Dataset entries
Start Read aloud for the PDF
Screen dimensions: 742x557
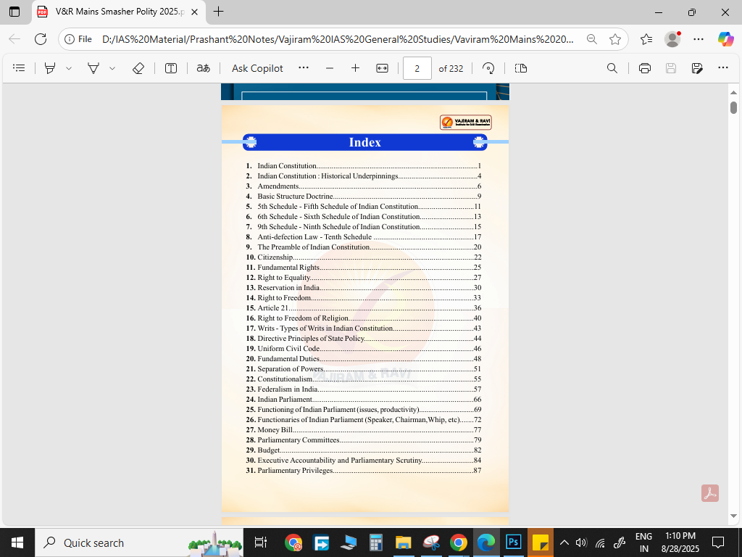(x=204, y=68)
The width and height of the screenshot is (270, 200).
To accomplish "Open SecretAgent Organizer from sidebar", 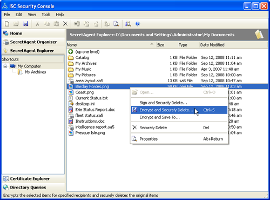I will tap(33, 42).
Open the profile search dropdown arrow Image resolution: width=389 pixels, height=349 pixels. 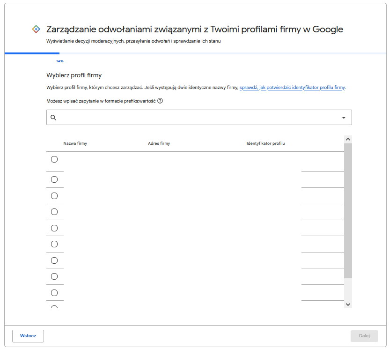344,118
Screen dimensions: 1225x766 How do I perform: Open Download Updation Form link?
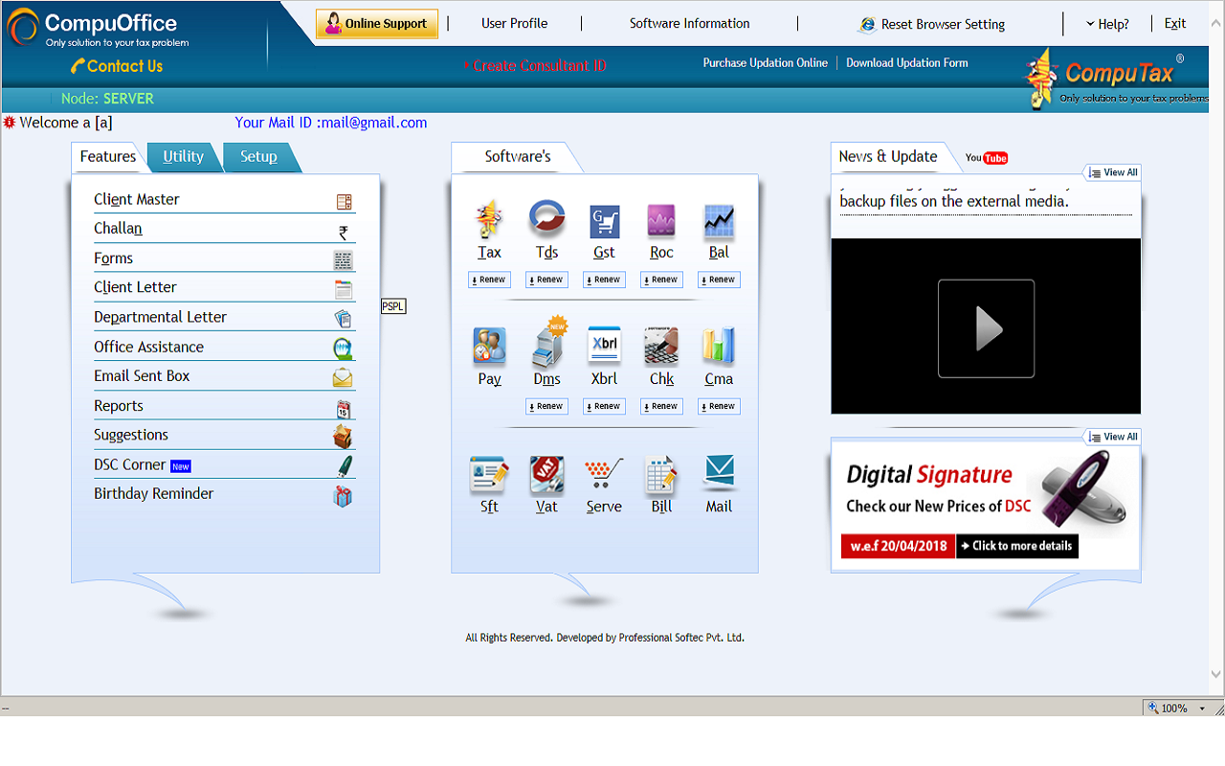tap(907, 62)
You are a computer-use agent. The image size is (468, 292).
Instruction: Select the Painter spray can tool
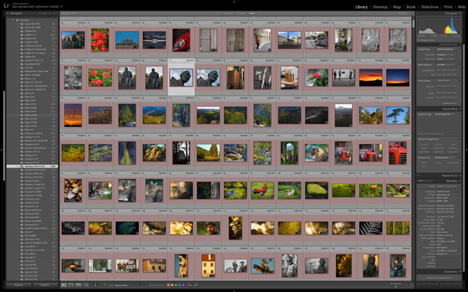(x=95, y=285)
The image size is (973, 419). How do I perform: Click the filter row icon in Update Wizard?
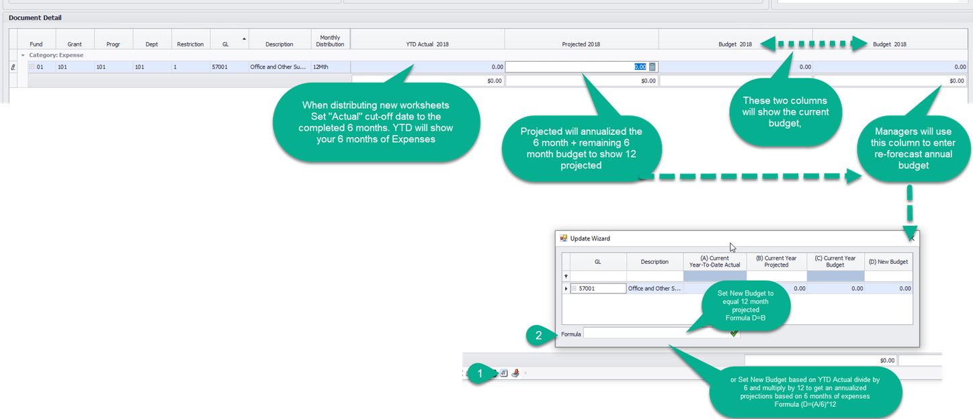coord(566,276)
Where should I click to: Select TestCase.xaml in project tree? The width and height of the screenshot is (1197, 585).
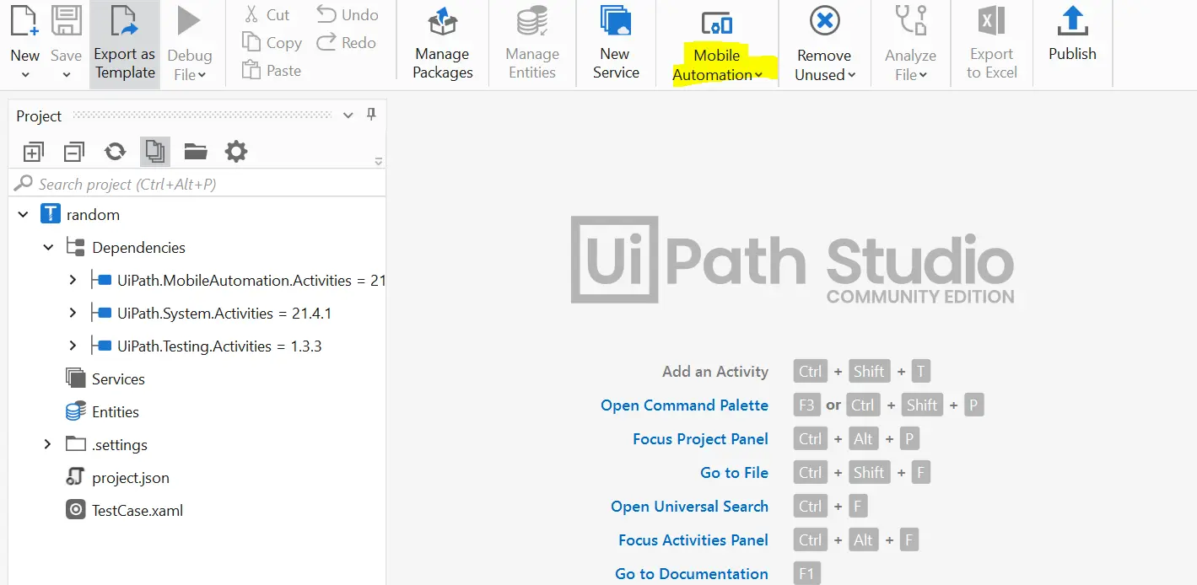pyautogui.click(x=137, y=510)
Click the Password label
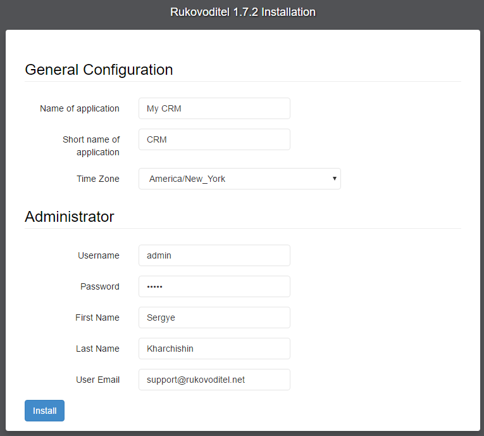 pyautogui.click(x=100, y=286)
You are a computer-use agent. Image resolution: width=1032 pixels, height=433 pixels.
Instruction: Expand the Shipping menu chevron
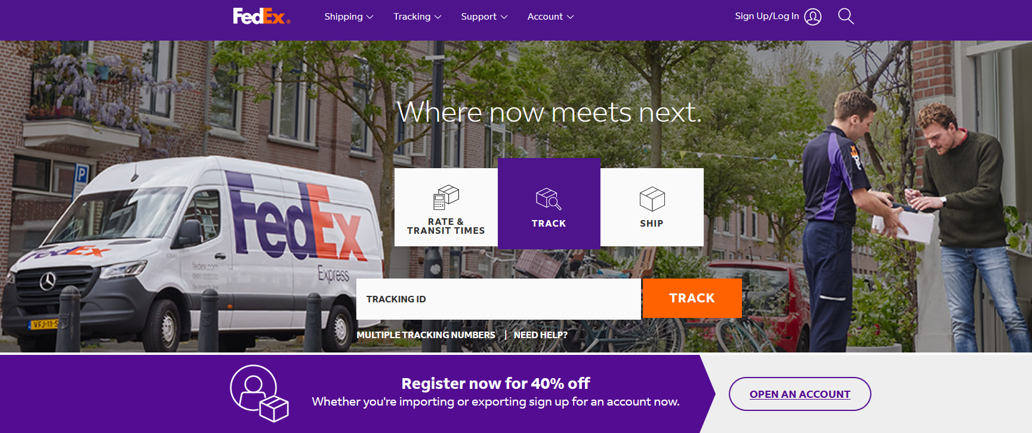[x=370, y=17]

## WHAT YOU HAVE TO DO
Every line from the one containing "Screen dimensions: 1225x766" through the last line of the data is to be retyped exactly, with nothing added and no pictures included.

## TASK OUTPUT
Screen dimensions: 1225x766 How do I perform: Open Download Updation Form link?
tap(907, 62)
You are a computer-use agent. The image size is (468, 292).
Instruction: Select the Painter spray can tool
(x=95, y=285)
The image size is (973, 419). How do I perform: Click the filter row icon in Update Wizard?
coord(566,276)
Where should I click to: Select TestCase.xaml in project tree? The width and height of the screenshot is (1197, 585).
pyautogui.click(x=137, y=510)
Click the Password label
 pyautogui.click(x=100, y=286)
You are a computer-use agent. Image resolution: width=1032 pixels, height=433 pixels.
Instruction: Expand the Shipping menu chevron
[x=370, y=17]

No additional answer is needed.